Project Start Date November 2023
Current Project Status Pre-submission

Code and Communication

Github Repository https://github.com/PennLINC/shafiei_timescale/tree/main
Slack Channel #shafiei_timescales

Datasets

  • HCP-D as discovery developmental sample (replication); HBN as replication discover sample; HCP-YA as an independent sample for sensitivity analysis

II. CUBIC Project Directory Structure

The project directory on CUBIC is /cbica/projects/developmental_gradients.

  • Code for the final manuscript is in /cbica/projects/developmental_gradients/gitrepo/shafiei_timescale/code/
  • The directory on Github is ~/shafiei_timescale/code/
Directory Description
~/shafiei_timescale/code/ Main manuscript code
~/shafiei_timescale/data/ Note that this directory is not shared publicly given that it includes restricted behavioral and demographic data. It includes data derivatives for each dataset. Specifically, it includes estimated intrinsic timescale for each individual’s fMRI time-series data. It also includes related demographics and quality control (QC) data.
~/shafiei_timescale/results/ This directory includes all the results (i.e., figures and CSV files). Note that this directory is not shared publicly either given the large file sizes. But all results and figures can be regenerated using the code.

III. Code Documentation

Overview of Analytic Workflow

Step Task Notes
0 Install required packages and libraries  
1 Unzip datalad cloned data directories and copy required files (Python)  
2 Calculate intrinsic timescale for fMRI time series (Python)  
3 Concatenate the timescale and QC data (Python)  
4 Sample selection (Python)  
5 Run age analysis using Generalized Additive Models (GAMs) (R)  
6 Run additional analysis and visualize the results (Python)  

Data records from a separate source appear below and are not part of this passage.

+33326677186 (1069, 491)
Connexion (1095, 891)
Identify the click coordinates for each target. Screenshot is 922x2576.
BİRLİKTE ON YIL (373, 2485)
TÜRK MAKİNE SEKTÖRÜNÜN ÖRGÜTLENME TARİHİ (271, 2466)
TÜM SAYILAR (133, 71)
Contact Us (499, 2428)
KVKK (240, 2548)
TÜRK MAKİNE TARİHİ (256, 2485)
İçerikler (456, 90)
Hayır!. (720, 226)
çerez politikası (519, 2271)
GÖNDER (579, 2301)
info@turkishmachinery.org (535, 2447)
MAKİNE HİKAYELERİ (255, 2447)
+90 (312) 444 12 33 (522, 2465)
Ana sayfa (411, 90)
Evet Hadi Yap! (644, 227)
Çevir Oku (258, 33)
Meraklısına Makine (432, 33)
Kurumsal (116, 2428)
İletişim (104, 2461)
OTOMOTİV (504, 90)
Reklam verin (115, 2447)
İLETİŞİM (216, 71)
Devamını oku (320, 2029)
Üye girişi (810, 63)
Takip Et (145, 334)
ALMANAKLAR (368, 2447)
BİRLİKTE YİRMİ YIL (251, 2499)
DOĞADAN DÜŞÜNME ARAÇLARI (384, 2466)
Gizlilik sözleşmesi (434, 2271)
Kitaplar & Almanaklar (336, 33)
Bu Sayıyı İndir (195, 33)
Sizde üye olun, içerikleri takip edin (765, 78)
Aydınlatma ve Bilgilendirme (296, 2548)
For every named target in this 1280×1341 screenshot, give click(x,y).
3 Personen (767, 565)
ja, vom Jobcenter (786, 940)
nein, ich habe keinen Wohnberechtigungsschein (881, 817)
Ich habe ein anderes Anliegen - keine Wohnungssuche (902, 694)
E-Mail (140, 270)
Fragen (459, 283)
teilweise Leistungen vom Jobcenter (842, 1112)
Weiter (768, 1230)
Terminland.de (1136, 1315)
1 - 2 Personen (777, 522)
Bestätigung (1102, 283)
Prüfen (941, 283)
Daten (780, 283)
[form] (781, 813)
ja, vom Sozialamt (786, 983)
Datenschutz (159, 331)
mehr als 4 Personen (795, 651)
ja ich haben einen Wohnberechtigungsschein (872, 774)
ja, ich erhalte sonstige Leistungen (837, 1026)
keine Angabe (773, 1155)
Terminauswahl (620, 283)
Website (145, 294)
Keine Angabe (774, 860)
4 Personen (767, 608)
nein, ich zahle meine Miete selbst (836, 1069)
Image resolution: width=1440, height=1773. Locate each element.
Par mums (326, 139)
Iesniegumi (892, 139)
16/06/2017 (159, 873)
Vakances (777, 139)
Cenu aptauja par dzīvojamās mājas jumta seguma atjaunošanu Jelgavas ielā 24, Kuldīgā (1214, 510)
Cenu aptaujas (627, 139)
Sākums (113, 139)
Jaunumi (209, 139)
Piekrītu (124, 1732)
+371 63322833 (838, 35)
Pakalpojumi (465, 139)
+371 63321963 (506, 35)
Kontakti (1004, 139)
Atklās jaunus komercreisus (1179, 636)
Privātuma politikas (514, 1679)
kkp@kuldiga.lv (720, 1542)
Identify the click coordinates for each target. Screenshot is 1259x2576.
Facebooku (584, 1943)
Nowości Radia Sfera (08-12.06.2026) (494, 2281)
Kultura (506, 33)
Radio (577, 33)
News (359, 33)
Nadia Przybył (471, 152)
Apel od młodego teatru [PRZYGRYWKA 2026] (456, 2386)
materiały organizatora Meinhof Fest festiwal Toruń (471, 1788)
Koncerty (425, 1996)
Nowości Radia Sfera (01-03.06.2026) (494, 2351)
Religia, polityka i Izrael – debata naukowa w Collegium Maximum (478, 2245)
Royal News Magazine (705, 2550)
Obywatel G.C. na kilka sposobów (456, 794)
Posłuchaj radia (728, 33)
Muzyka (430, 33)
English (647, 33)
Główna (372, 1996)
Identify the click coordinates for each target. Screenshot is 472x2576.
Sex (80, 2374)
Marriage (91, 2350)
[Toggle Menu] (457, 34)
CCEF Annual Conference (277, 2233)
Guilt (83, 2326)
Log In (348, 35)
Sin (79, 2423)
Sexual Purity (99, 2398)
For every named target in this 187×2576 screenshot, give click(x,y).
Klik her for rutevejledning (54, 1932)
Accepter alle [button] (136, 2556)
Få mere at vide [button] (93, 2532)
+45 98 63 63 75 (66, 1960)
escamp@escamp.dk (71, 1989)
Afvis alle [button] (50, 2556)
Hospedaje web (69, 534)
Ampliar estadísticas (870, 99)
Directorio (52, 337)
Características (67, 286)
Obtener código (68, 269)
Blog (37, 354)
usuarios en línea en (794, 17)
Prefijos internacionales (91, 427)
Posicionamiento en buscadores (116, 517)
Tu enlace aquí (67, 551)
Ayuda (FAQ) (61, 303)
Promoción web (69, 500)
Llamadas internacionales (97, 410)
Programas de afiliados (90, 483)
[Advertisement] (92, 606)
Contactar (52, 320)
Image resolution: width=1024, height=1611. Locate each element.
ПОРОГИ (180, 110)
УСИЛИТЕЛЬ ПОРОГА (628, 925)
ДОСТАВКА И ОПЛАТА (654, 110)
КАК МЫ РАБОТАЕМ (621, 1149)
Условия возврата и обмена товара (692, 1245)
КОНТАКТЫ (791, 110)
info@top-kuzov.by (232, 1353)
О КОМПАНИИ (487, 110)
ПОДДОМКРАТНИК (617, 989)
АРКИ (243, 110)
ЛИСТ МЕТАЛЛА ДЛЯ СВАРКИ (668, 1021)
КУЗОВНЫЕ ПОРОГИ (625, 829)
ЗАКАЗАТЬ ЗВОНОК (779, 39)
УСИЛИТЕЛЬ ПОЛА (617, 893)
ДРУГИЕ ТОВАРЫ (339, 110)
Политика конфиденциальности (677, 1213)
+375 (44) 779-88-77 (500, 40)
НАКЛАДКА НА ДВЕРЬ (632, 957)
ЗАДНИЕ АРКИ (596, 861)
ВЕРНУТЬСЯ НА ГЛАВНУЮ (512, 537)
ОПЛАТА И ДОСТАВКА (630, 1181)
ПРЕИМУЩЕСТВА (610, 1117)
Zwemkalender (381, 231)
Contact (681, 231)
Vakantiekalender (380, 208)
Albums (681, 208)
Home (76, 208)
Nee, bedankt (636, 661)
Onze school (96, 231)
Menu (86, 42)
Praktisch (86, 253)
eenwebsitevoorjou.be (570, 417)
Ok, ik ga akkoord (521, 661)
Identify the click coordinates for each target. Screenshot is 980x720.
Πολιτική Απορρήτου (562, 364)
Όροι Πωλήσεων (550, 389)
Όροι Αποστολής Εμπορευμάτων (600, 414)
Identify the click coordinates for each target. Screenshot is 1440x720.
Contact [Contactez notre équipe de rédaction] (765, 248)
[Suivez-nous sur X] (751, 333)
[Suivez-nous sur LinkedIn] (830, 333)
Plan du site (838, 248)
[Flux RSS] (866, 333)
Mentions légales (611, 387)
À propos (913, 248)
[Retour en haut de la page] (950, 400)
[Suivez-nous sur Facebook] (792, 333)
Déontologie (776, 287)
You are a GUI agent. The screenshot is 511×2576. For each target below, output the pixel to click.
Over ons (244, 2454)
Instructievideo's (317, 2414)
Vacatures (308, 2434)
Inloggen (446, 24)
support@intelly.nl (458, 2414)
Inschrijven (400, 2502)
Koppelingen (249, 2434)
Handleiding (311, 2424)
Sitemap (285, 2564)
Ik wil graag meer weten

0. Install required packages and libraries

  • ~/shafiei_timescale/code/python_env folder contains the required .yml file and a series of commands to create and activate the Python environment used in this project.
  • ~/shafiei_timescale/code/r_env folder contains the instructions and files required to create and activate the R environment used in this project. Note that the R environment installation was done locally on a MacOS.

1. Unzip datalad cloned data directories and copy required files

  • After cloning and getting the preprocessed data using datalad, the Python script scp_unzip_xcpdfiles_xcpd.py is used to unzip the indiviudal-level data and copy the desired files for downstream analyses (i.e., .ptseries.nii and QC files).

2. Calculate intrinsic timescale for fMRI time series

  • Once all the time-series data are copied over, scp_timescale_acf.py is used to calculate the intrinsic timescale using the autocorrelation function of fMRI time series for each indiviudal and brain region. Note this script takes some time to run. I would recommend running it via screen.

3. Concatenate the timescale and QC data

  • scp_concatenate_timescale.py is then used to concatenate the estimated timescale data and the associated QC information across indiviudals for each dataset.

4. Sample selection

  • scp_sample_<dataset>.py is then used to perform the sample selection procedure for each dataset. The sample selection scripts output .tsv files that are ready for age analysis in R.

5. Run age analysis using Generalized Additive Models (GAMs)

  • The age analysis with GAMs is performed using R (version 4.2.2). scp_timescale.R is the main script that runs GAMs for each dataset and generates a subset of final figures. scp_timescale.R calls the functions stored in fcn_GAM_timescale.R.

6. Run additional analysis and visualize the results

  • A subset of final figures were generated during the age analysis in the previous step. scp_timescale_plotting.py is used to perform a series of additional analyses and generate the remaining figures.